After 3400 hours of work, my little airplane flew for the first time on Thanksgiving Day 2002. I was literally jumping up and down. In keeping with his role as the guardian of my well-being, he would not let me fly it. He knew that the airplane was too much for me as a pilot. By that time, having never seen him be wrong, I trusted him and hired an instructor who gradually handed the airplane over to me. Over the next year, I flew that little airplane from Maine to the Bahamas, to Oshkosh, Chicago, Death Valley, the Grand Canyon and all over California. On many of those trips, he would sit down with me and review my flight planning, my waypoints and my emergency procedures. My family credits him with keeping me alive.

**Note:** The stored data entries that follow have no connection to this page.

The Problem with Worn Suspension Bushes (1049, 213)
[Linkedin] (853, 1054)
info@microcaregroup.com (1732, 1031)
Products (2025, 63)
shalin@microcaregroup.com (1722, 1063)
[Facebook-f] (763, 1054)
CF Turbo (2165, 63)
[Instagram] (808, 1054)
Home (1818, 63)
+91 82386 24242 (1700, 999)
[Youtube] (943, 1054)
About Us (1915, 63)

It took me years to fully understand what Pat taught me. I certainly learned how to build an airplane. But Pat’s real gift to me started to take shape when I realized how much I learned. I learned how to build with aluminum, fiberglass, Plexiglas, how to take apart and rebuild an engine, how to build an aircraft electrical system and hundreds more skills. I also learned how to how to diagnose problems, how to plan and sequence my work and how to manage my frustrations (mostly). In a larger sense, Pat taught me how I learn. I learn by doing. I learn by using my hands and from a thoughtful presentation of information when I understand why the information is valuable and when I have a framework into which I can fit it. This is Pat’s legacy for me. I hope that someday his lesson on put safety wire on a propeller bolt will be used again. But this lesson – how I learn – I use every single day. It has shaped many of my choices in the years since my airplane adventure.
By the time my children came along, it seemed reasonable to assume they would likely learn the same way I do. I’d desperately wanted to avoid the same 12 years of “sit in a row and learn useless information” torture for them, so we searched for a way for them to learn by doing and found Montessori. My wife and I were so profoundly impressed by their progress in a Montessori school that we spent thousands of dollars and thousands of hours as part of the team that started the first public Montessori charter school in Oakland. The school is now in its second year and we can see glimmers of the extraordinary school it will be.
Thank you, my friend. Wherever you go now, fair winds and following seas.